Gurmeet Singh Sunnyvale, CA 94086
https://www.linkedin.com/in/gurmeet
https://github.com
Summary
I have extensive and broad experience in Physical Design and a long history of successful, productized tapeouts, sometimes using flows that I set up. (U.S.Citizen.)
Professional Experience
[2022-2024] Intel Corp., Physical Design Methodology Engineer
- Set up and use an implementation (rtl2gds) flow for Intel 18A node using Cadence Flowtool that supports numerous flow, technology, power/performance/area optimization options. This enabled batch jobs with up to thousands of parallel runs with different options, IPs, libraries and metal stacks for regressions or analysis. Started the git repo for the flow and made over 150 commits.
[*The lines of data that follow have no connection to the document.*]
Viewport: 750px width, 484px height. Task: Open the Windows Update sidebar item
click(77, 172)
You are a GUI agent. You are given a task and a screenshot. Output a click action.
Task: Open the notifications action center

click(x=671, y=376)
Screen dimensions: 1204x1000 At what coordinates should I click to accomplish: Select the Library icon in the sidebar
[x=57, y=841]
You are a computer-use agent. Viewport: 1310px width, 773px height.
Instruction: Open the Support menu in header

- Worked with Cadence to productize an Intel18A PPA oriented reference flow usable by customers to jump start their own implementation flows.
- Set up infrastructure for analyzing a large number of Intel18A synthesis/place&route runs on industry standard IPs with Cadence based Genus/Innovus based flow, collect PPA and other QOR metrics and continually document/present them visually using Python-Matplotlib and R-ggplot2.
- Use the above infrastructure to continually improve and benchmark the PPA metrics of industry standard IPs and publish results with different versions of Intel18A libraries and PDKs.
- Worked with Cadence to produce a performance optimized implementation and the associated hierarchical RTL2GDS flow for a high performance ARM core (Cortex-X925 “Blackhawk”) on the Intel18A process.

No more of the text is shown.